Tra tutti i non se ne parla che ho ricevuto, in questo ferragosto vacanziero me ne torna in mente uno del tutto particolare. Anni fa, quando cominciai a prendere in mano carta e penna (o meglio, schermo e tastiera) con l’intento di dare corpo alle mie storie, preparai un paio di sceneggiature che avevano come protagonista uno dei miei personaggi preferiti dei fumetti, Dylan Dog. Chiusi tutto in una busta e la spedii a Sergio Bonelli Editore.
La risposta fu molto cordiale. I testi presentavano buoni spunti, ma purtroppo la Casa Editrice non aveva modo di (soldi da investire per) formare i nuovi sceneggiatori. In più, lo staff era al completo. Perciò il materiale che avevo inviato sarebbe stato cestinato. Mi è spiaciuto, ovviamente, e anche tanto, ma non per questo ho smesso di comprare i fumetti di Bonelli, anzi, ho aumentato il numero di acquisti. E ci ho anche riprovato, visto che nella vita mi piace essere recidivo: la risposta è stata simile ma altrettanto ferma. Tra l’altro, dopo una recente rilettura dei testi, ammetto che meritassero di essere cassati.

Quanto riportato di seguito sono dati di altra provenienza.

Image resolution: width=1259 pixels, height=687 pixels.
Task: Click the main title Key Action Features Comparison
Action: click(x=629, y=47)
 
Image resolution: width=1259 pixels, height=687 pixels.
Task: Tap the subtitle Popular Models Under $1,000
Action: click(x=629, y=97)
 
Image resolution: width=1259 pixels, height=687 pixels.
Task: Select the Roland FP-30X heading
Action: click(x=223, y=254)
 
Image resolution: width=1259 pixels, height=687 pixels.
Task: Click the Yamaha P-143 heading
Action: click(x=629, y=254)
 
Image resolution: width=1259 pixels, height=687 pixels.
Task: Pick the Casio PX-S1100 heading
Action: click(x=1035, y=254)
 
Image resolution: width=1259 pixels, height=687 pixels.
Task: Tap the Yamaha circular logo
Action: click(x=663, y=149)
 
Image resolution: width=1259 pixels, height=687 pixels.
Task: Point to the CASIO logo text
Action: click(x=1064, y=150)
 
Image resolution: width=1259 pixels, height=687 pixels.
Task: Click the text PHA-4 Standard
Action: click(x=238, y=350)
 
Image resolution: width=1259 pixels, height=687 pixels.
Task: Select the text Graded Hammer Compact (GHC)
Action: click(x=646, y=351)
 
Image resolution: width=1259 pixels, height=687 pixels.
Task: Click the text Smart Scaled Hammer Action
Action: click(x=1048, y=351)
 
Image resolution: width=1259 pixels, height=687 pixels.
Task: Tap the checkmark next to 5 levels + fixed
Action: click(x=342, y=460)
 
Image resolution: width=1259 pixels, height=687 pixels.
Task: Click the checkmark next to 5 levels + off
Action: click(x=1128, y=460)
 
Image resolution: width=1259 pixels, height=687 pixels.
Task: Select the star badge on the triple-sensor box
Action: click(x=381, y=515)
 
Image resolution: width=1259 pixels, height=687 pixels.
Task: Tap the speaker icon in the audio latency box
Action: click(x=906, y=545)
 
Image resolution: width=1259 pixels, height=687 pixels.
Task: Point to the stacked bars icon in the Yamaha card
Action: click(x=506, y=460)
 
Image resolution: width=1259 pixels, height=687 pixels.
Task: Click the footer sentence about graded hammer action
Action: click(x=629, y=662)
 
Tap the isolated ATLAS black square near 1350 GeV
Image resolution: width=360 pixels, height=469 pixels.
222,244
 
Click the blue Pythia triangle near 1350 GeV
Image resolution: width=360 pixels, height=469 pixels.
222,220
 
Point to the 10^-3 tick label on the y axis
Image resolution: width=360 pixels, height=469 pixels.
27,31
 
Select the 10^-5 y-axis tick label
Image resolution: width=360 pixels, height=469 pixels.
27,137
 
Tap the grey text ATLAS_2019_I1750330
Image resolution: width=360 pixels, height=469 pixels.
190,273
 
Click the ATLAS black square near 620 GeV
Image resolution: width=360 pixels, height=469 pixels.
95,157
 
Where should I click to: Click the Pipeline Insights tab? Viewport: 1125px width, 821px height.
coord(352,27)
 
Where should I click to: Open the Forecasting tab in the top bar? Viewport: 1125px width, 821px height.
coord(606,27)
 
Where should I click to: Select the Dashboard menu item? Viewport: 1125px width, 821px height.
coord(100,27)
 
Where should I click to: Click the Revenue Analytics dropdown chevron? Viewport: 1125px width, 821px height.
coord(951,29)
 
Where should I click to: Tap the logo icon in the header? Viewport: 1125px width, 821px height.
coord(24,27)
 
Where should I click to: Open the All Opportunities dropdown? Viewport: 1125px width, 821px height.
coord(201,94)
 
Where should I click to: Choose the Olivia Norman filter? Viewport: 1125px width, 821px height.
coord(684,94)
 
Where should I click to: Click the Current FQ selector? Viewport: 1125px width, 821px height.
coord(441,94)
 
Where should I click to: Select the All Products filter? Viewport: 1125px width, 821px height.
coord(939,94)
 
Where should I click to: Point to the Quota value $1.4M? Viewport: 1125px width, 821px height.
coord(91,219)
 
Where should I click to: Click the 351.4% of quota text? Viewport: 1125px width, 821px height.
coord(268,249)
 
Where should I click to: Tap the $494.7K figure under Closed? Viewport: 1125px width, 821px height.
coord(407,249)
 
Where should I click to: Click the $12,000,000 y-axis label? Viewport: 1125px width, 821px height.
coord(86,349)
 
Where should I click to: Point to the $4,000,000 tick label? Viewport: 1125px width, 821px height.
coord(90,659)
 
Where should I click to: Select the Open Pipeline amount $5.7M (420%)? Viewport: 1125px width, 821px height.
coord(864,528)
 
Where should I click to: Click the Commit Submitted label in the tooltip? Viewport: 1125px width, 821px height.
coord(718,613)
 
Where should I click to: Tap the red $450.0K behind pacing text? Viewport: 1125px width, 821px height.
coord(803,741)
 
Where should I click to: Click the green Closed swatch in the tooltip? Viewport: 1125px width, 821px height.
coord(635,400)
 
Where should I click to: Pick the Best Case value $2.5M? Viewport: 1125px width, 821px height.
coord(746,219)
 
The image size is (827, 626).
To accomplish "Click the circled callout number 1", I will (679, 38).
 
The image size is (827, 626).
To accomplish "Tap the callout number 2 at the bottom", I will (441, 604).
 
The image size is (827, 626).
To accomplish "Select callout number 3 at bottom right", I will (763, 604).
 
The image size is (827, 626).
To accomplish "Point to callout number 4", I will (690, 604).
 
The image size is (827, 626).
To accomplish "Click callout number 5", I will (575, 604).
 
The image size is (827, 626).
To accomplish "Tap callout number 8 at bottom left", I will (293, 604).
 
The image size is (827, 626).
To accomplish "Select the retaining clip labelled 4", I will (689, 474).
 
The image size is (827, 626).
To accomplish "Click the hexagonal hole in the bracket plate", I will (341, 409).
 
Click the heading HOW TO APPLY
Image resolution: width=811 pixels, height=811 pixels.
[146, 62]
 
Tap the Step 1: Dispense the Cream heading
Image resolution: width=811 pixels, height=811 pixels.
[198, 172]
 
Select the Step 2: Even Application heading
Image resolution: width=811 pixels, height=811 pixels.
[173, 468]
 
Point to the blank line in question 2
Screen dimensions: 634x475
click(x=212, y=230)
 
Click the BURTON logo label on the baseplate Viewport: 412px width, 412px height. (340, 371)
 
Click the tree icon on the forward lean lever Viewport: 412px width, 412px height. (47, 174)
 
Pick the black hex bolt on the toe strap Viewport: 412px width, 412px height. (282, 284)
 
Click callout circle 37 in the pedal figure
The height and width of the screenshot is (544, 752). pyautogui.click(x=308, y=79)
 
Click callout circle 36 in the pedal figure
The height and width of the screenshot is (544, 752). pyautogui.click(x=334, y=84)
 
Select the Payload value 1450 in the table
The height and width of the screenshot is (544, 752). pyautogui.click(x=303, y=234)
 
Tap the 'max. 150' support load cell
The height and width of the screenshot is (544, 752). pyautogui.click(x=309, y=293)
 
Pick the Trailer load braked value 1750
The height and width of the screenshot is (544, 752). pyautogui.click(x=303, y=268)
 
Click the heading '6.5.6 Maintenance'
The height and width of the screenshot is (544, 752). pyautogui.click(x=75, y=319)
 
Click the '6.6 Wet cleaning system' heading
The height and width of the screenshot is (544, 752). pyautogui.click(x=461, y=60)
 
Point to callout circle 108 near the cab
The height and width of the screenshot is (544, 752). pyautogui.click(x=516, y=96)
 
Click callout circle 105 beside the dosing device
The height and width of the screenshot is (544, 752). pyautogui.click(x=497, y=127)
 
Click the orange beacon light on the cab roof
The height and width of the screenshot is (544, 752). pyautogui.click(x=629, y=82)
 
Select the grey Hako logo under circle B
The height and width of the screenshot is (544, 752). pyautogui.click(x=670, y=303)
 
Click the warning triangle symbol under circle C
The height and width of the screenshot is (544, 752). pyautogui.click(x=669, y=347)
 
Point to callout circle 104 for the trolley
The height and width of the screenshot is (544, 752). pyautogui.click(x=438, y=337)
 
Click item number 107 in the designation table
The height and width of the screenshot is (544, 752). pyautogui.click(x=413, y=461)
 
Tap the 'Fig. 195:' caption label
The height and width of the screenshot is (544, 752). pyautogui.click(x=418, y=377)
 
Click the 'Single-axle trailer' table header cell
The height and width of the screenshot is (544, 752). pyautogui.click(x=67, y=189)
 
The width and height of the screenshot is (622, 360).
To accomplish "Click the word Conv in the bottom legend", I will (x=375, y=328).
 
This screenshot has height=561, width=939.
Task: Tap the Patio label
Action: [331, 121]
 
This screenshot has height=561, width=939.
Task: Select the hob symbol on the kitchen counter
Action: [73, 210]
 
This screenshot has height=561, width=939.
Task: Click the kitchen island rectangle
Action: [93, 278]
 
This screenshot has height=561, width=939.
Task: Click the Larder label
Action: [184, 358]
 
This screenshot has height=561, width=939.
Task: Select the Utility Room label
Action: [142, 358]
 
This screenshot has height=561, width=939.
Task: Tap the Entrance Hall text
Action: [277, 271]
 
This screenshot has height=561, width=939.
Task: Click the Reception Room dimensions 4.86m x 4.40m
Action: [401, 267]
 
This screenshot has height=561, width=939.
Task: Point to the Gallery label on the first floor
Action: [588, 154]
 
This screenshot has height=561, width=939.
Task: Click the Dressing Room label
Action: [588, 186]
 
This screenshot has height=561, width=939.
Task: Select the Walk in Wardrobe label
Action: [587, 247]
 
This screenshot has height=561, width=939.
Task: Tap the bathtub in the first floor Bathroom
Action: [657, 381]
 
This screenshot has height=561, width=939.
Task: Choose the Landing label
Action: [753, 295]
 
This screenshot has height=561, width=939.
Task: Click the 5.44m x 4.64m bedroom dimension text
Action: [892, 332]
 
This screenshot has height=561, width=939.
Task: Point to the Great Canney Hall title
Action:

Insomma, non dico queste cose per lamentarmi del mio genio incompreso.
A distanza di anni, tuttavia, mi fa rabbia trovarmi sotto l’ombrellone a leggere un’intervista a Tiziano Sclavi sul numero estivo del Mucchio, talmente tanta rabbia da darmi spunto per scrivere queste righe. Il papà di Dylan Dog si lamenta perché uno dei maggiori problemi delle Case Editrici di fumetti in Italia è la penuria di sceneggiatori. Per contro, dichiara che “di disegnatori ce ne sono fin troppi”.
C’è penuria, ma non c’è modo di formare o informare le persone sugli standard richiesti dalla Casa Editrice. Che sia un altro caso di cane che si morde la coda? Adoro chi si lamenta di un problema e non si accorge di essere parte integrante delle sue cause.